>>>
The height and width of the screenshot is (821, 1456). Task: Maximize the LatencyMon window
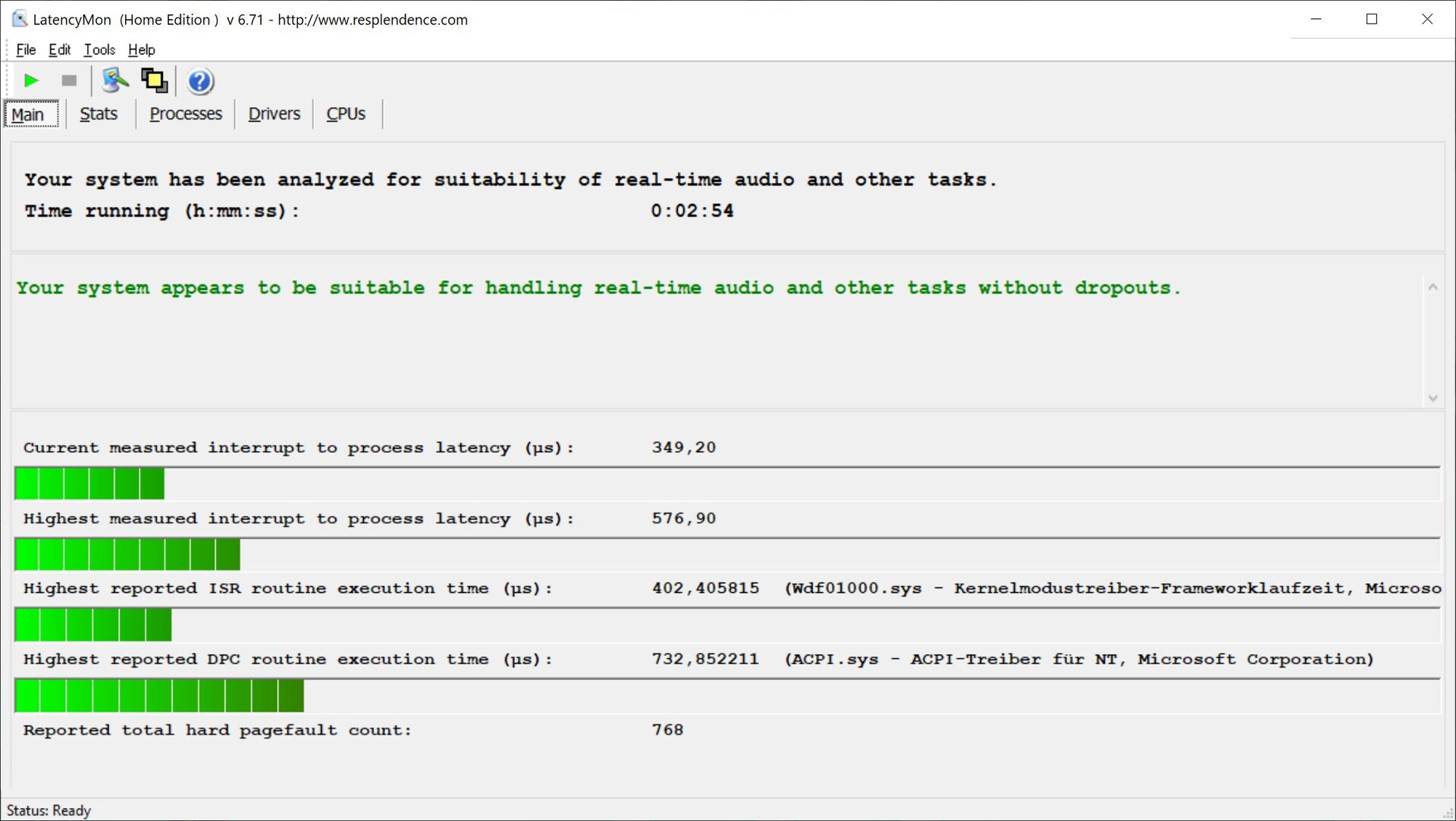coord(1371,19)
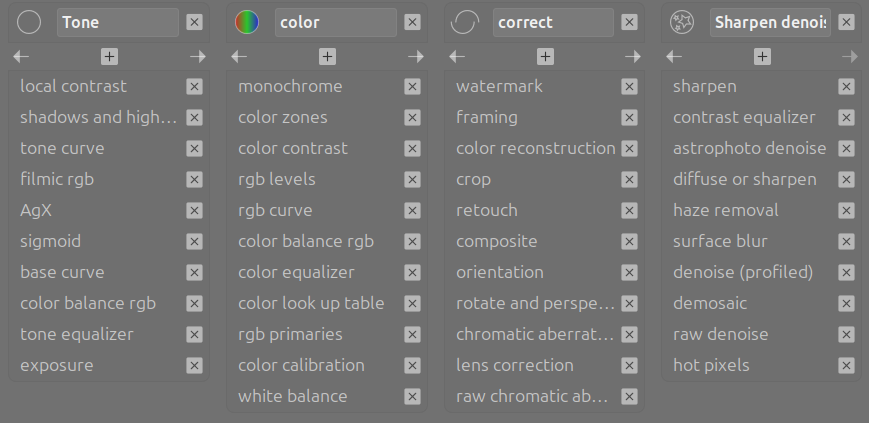Click the Tone group circle icon
The image size is (869, 423).
[x=29, y=22]
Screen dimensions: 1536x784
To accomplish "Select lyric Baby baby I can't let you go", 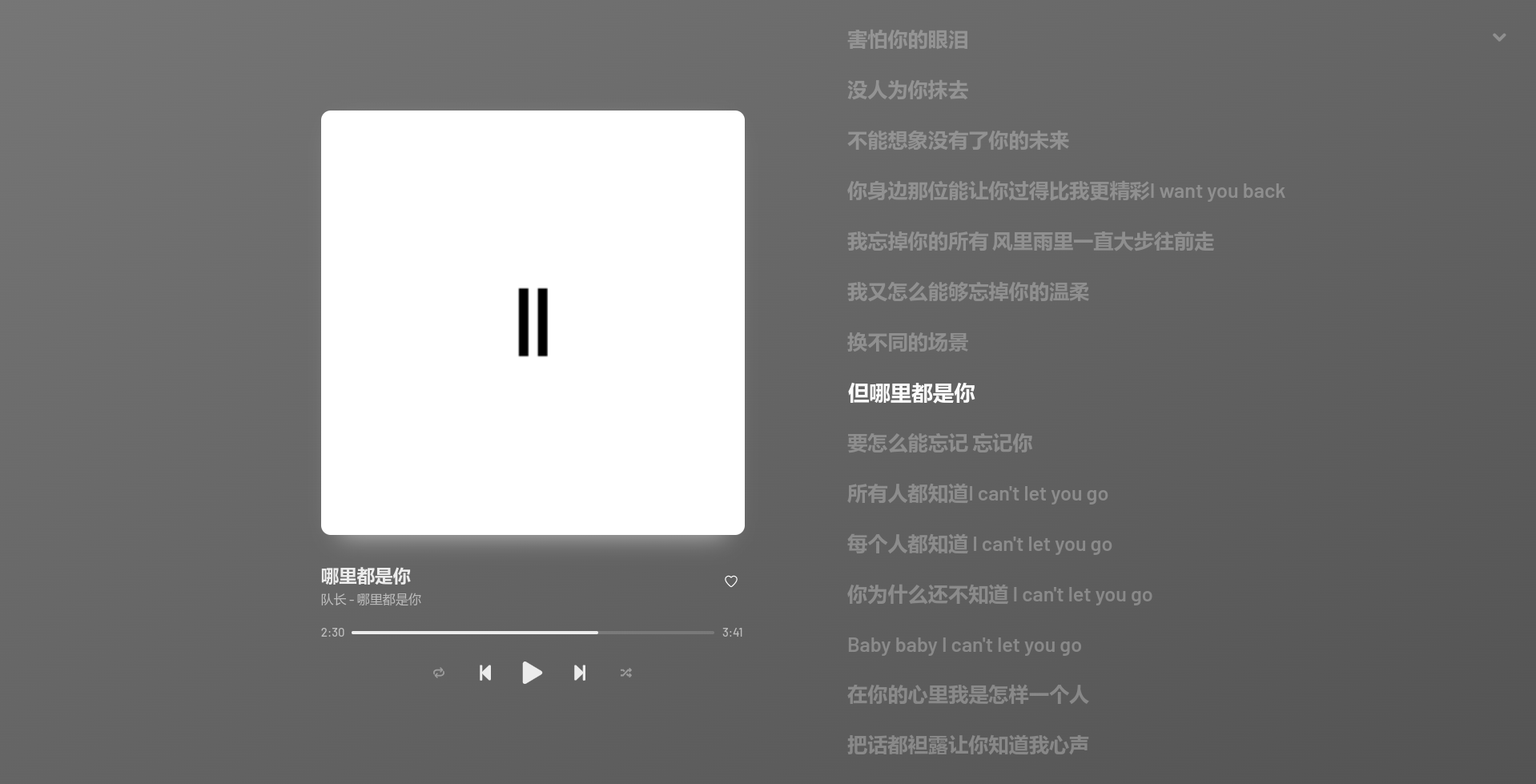I will pos(964,645).
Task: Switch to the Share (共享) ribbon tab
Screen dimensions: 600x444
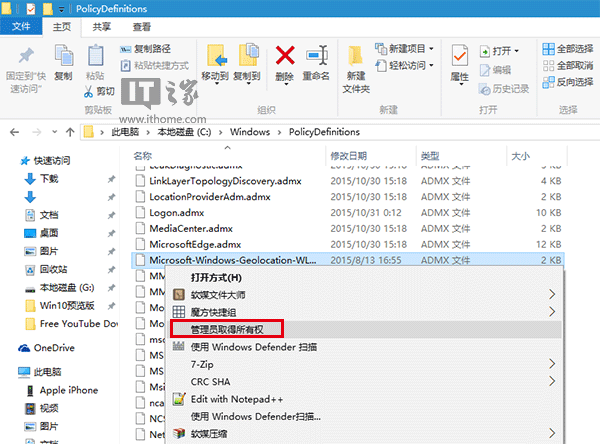Action: click(101, 27)
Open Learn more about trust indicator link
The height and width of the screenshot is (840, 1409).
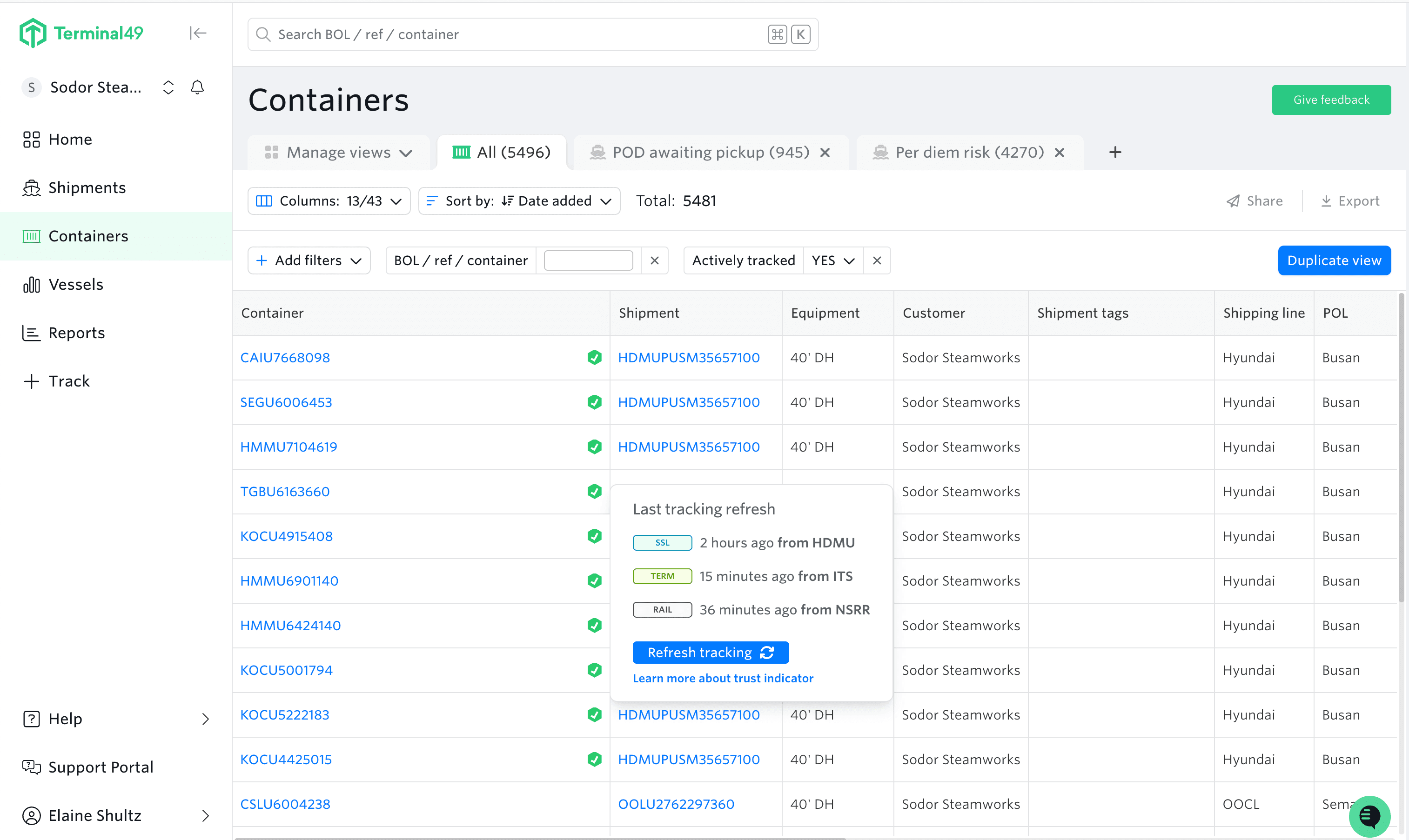[723, 678]
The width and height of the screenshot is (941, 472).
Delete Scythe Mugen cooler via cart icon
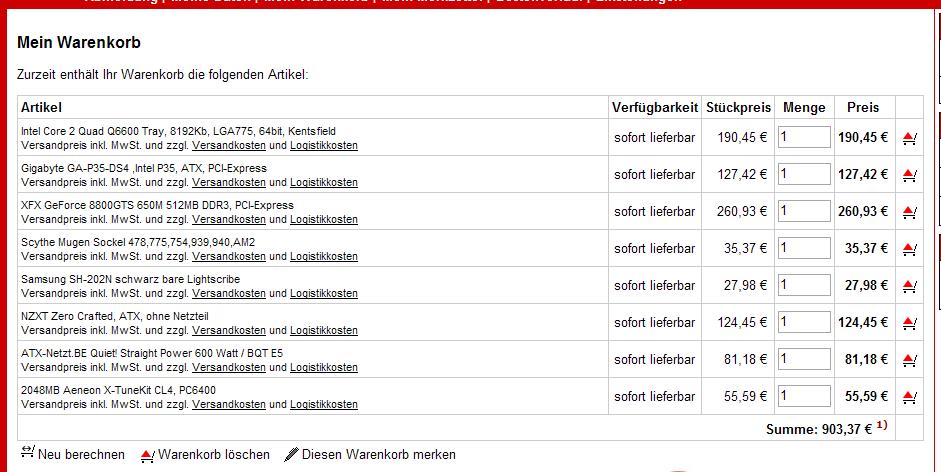click(909, 249)
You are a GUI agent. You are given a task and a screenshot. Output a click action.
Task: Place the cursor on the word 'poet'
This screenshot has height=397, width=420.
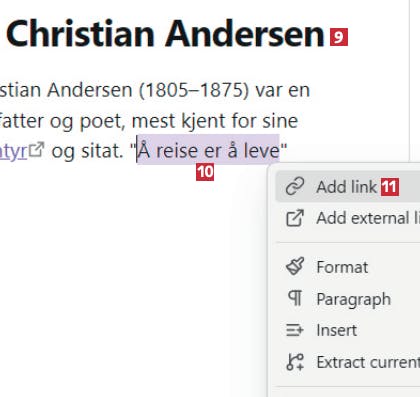coord(103,121)
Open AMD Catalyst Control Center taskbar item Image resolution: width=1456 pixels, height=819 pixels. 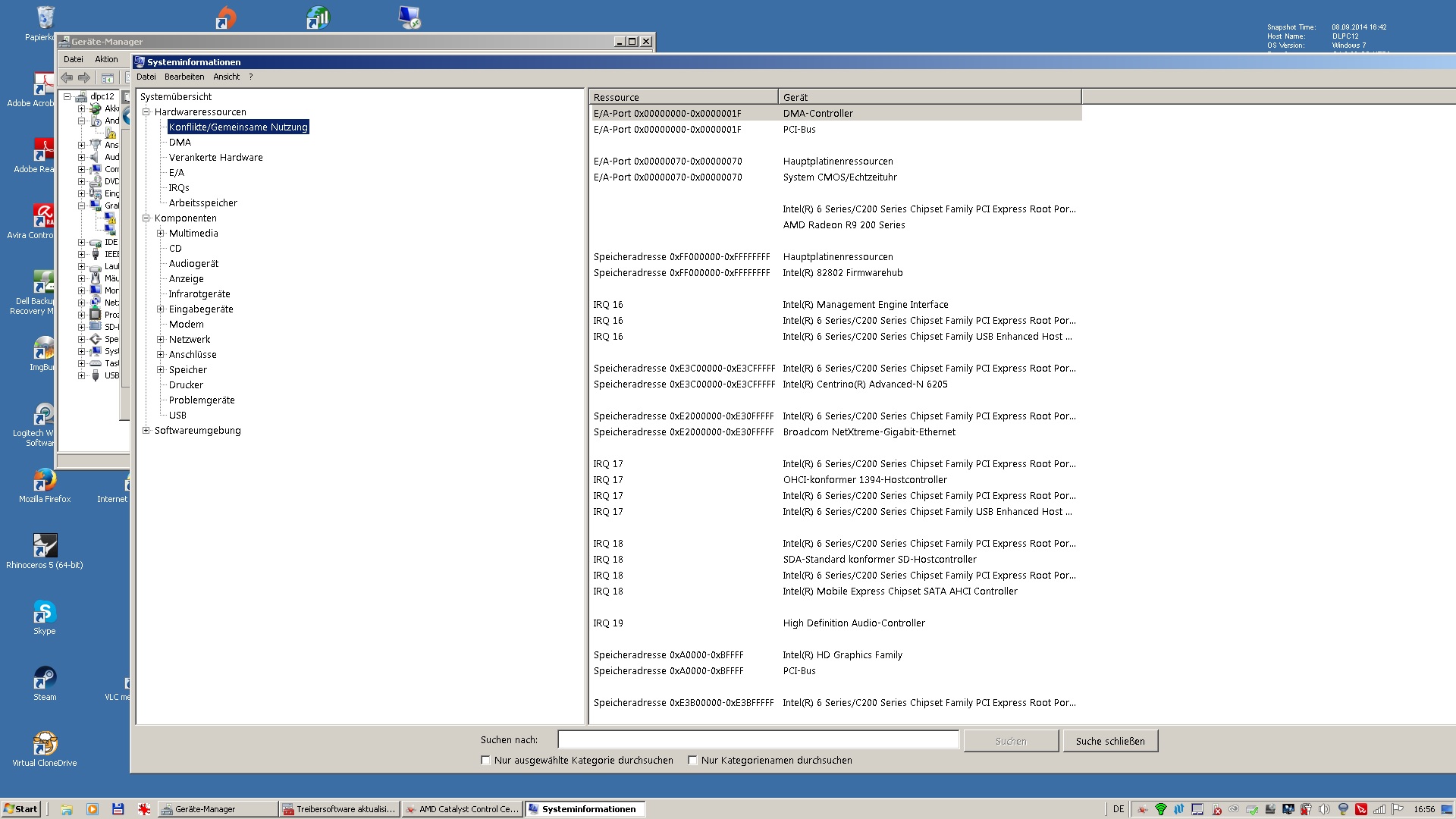point(462,809)
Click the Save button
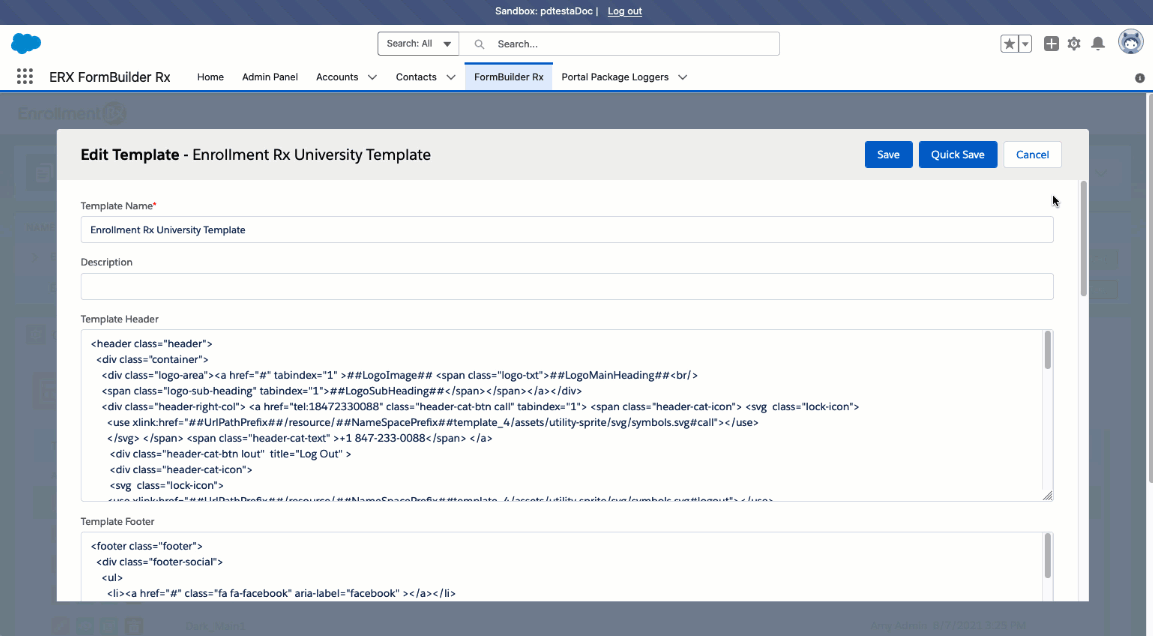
<<<
Directions: Rewrite the items from the line with "The width and" up to and including the line with "coord(103,121)", putting "pointer" in place of "cursor" and changing nothing else. Leave the pictures out of your version.

Expected answer:
The width and height of the screenshot is (941, 472).
Delete Scythe Mugen cooler via cart icon
click(909, 249)
You are a GUI agent. You are given a task and a screenshot. Output a click action.
Task: Place the pointer on the word 'poet'
This screenshot has height=397, width=420.
coord(103,121)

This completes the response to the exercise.